* DOCUMENT EXTRACT:
#####

Inventors: Richard A. Wolfe; Chang J. Im; Robert E. Wright
Original assignee: Coal Tech Corp
Current assignee: Nucor Corp
Priority date: 1990-11-15
Filing date: 1990-11-15
Publication date: 1992-09-29
Anticipated expiration: 2010-11-15

Abstract

Apparatus and method for converting coal into useful motor fuels and metallurgical coke using a self-cleaning coal pyrolyzer wherein coal is heated in the absence of air at temperatures greater than 800° F. to remove volatile hydrocarbon gases therefrom. Char remaining after such pyrolyzation is cooled and pulverized and mixed with selected binders at temperatures ranging from 125° to 200° F. to form briquettes. The briquettes are calcined at temperatures ranging from 1800° to 2000° F. to form metallurgical coke. The gaseous hydrocarbons are separated into liquid coal fuels, non-condensable gases and water vapor. The liquid coal fuels are further separated into various motor fuels while the non-condensable gases are used to fuel the coal pyrolyzer.

Description

FIELD OF THE INVENTION

The present invention relates to coal processing methods and apparatus. In greater particularity the present invention relates to apparatus and methods for converting coal into motor usable fuels and metallurgical coke. In even greater particularity the present invention relates to coal retorts, mixers, crushers and briquetting apparatus in specific combination.

BACKGROUND OF THE INVENTION

Coal heated to selected temperatures in the absence of air yields coal gas, coal liquids and a residue char. Yield of the three products will vary with the temperature at which the coal is heated and the duration of time such heating is conducted. Typically such a process is facilitated by repetitively introducing batches of coal into a retort wherein the coal is heated for a period of up to 18 hours. Volatile hydrocarbon gases are released from the heated coal and are condensed into coal liquids. The remaining char is mixed with various binders and calcined to form coke for use in a blast furnace.

The batch process is usable, however, under the current economic environment, is not efficient enough to produce a satisfactory amount of coke or coal fuel to economically justify its practical application as an alternative fuel producing mechanism.

In response to this economic dilemma, various apparatus for continuously conveying coal through a retort have been devised. Conveyors and screw mechanisms are the most common. The most visible problem with these conveying apparatus is that coal assumes a plastic consistency during the pyrolyzation stage and clings to the conveyor or screw to form a residue layer that reduces the rate of conveyance of coal through the retort and eventually impairs the efficient distribution of heat through the coal being conveyed therethrough. The plasticity of heated coal also creates technical problems that hinder the continuous conversion of the char produced in the retort into an industrial metallurgical coke.

#####

* REQUIREMENT: Resume the coal processing document, carrying it on from its last sentence. The records come from a source unrelated to the coal processing document.

* SUPPLIED RECORDS:
#####

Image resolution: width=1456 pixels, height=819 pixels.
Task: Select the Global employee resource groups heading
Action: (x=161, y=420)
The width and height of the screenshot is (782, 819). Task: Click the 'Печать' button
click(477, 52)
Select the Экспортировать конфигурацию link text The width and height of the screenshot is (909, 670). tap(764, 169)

#####

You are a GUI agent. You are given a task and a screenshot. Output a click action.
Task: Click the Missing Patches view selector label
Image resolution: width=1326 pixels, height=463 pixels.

#####

* ANSWER TO THIS TASK:
U.S. Pat. No. 1,481,627 issued to Smith discloses a method for treating coal and manufacturing briquettes wherein briquettes are calcined at approximately 1850° F. Pitch is added to char to bind the briquette and to raise the percentage of volatile hydrocarbons comprised therein.

U.S Pat. No. 3,178,361 issued to Bailey discloses apparatus having a plurality of screws for facilitating the continuous carbonization of coal. The coal is heated at temperatures ranging from 500° to 600° F.

U.S. Pat. No. 3,251,751 issued to Lindahl et al. discloses a process for carbonizing coal using screws for conveying the coal through a retort.

U.S. Pat. No. 3,401,089 issued to Friedrich et al. discloses a process for making form coke by agglomerating discrete carbonaceous particles in a tumbling zone of a rotating retort including carbonaceous particles previously subjected to agglomeration in said tumbling zone. The process includes the steps of introducing finely divided caking bituminous coal, pitch binder and solid distillation residue of coal into the tumbling zone and calcining the mixture to form coke.

U.S. Pat. No. 3,403,989 issued to Blake et al. discloses a process for producing briquettes from calcined char, wherein the briquettes comprise 75% to 90% char.

U.S. Pat. No. 4,094,746 issued to Masciantonio et al. discloses a coal conversion process using liquefaction techniques and gas separation of coal liquids liberated by such liquefaction processing.

Exemplary of current coal conversion processes and apparatus is U.S. Pat. No. 4,395,309 issued to Esztergar. Esztergar teaches means for conveying coal over a screen encased within a retort. Heating elements above the screen pyrolyze coal causing volatile hydrocarbon to escape the retort for separation into various grades of oil.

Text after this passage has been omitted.